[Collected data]
▼▼▼

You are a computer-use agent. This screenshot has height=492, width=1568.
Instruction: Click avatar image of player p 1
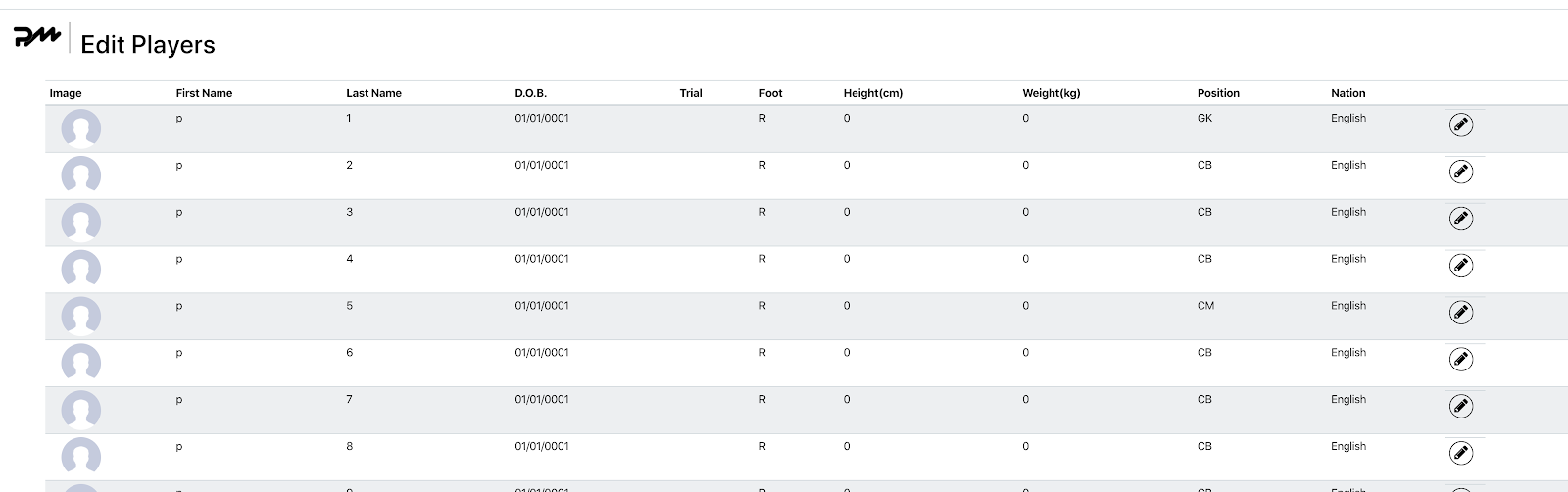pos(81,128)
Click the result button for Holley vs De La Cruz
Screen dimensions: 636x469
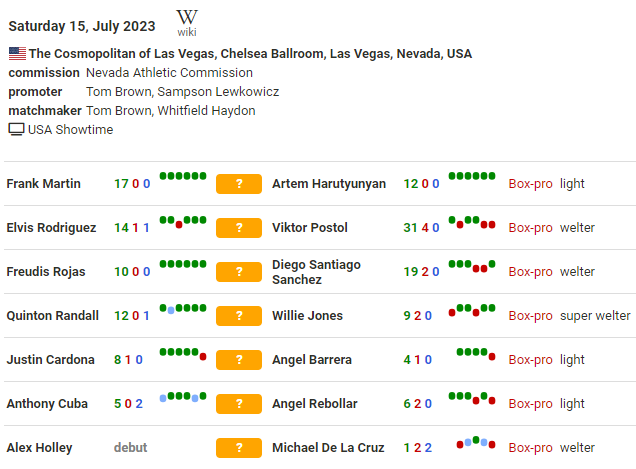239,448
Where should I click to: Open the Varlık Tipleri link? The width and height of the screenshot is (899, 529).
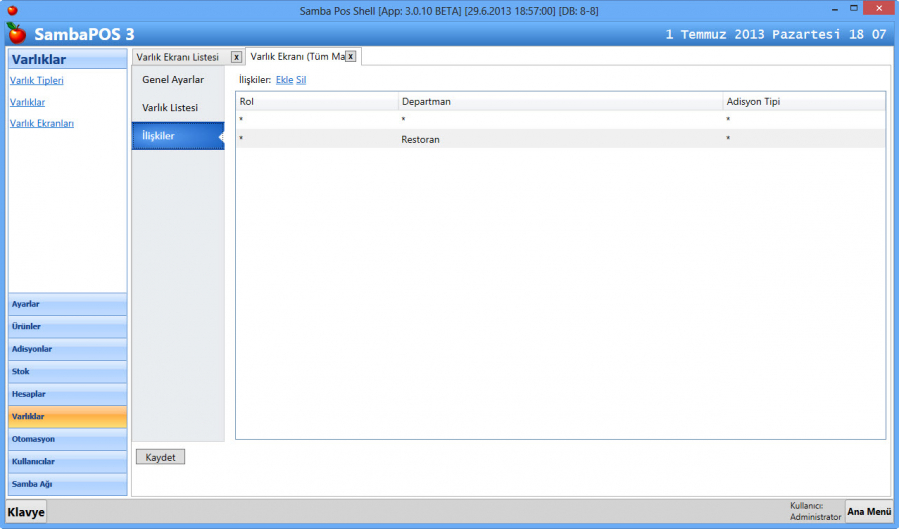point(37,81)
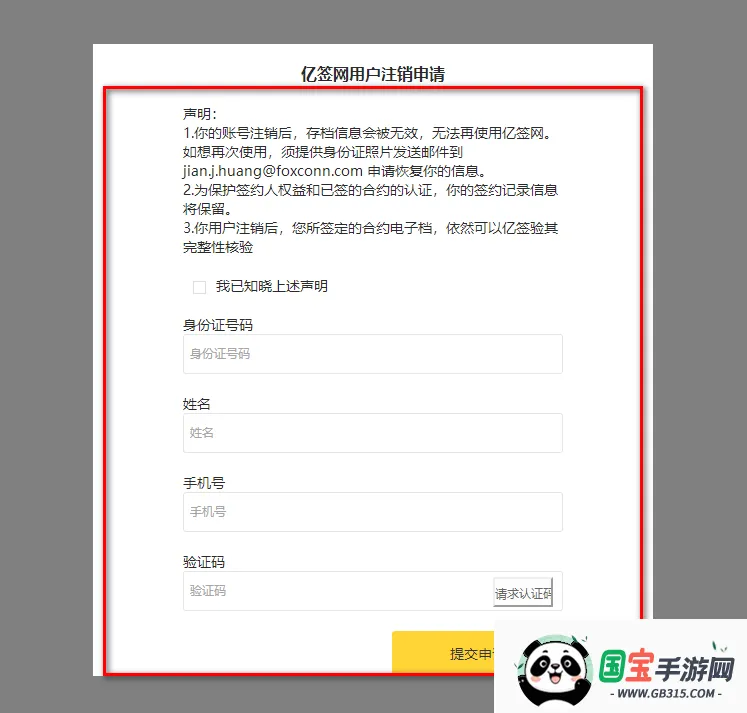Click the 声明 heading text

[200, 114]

▲▲▲
▼▼▼

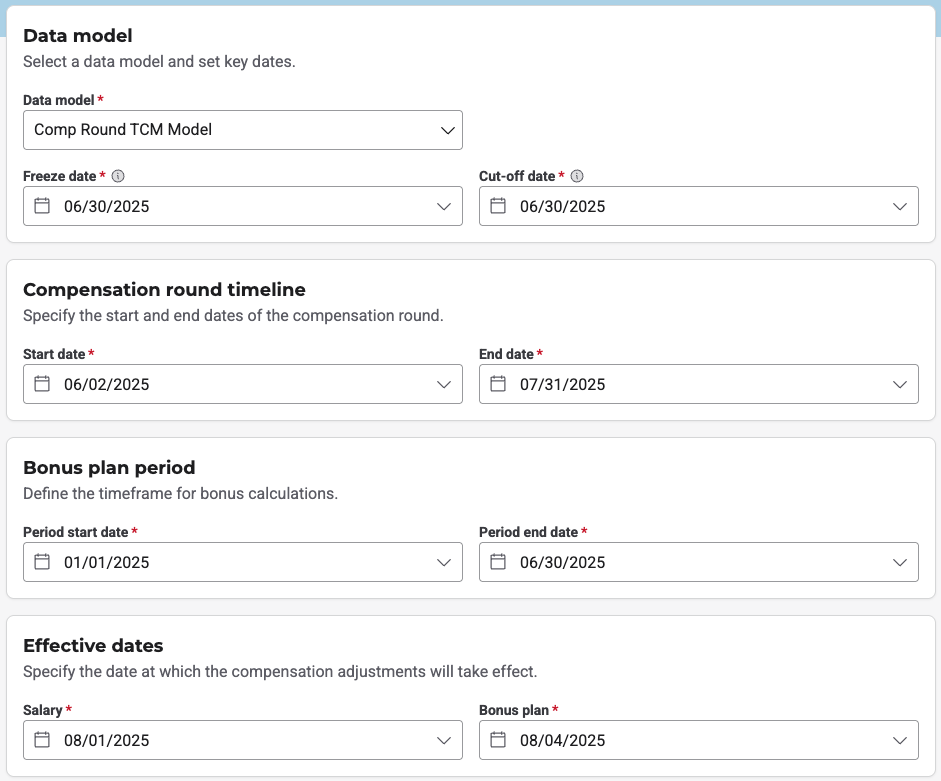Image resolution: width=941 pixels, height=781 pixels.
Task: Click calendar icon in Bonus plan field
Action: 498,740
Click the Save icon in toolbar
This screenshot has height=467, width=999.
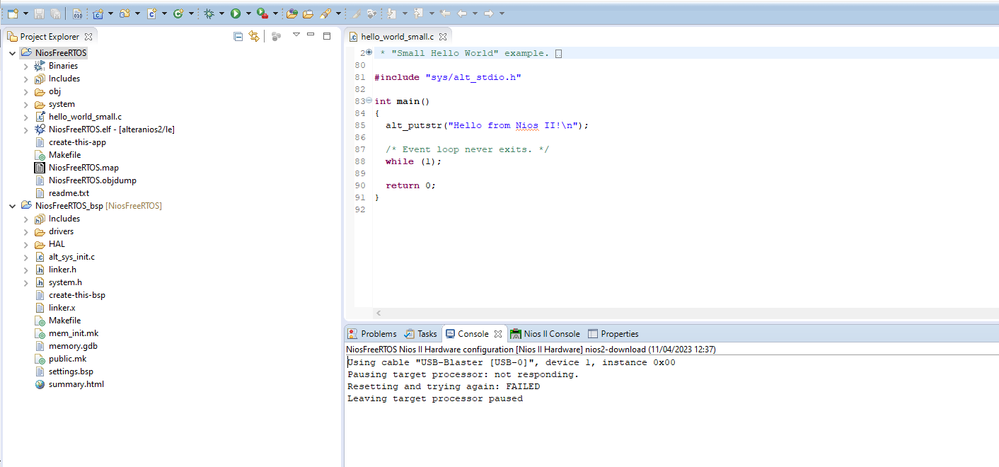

▲▲▲

Return the lines of the records that include the string "This".

**Written solution**
You are a computer-use agent. This screenshot has height=492, width=1568.
This screenshot has height=467, width=999.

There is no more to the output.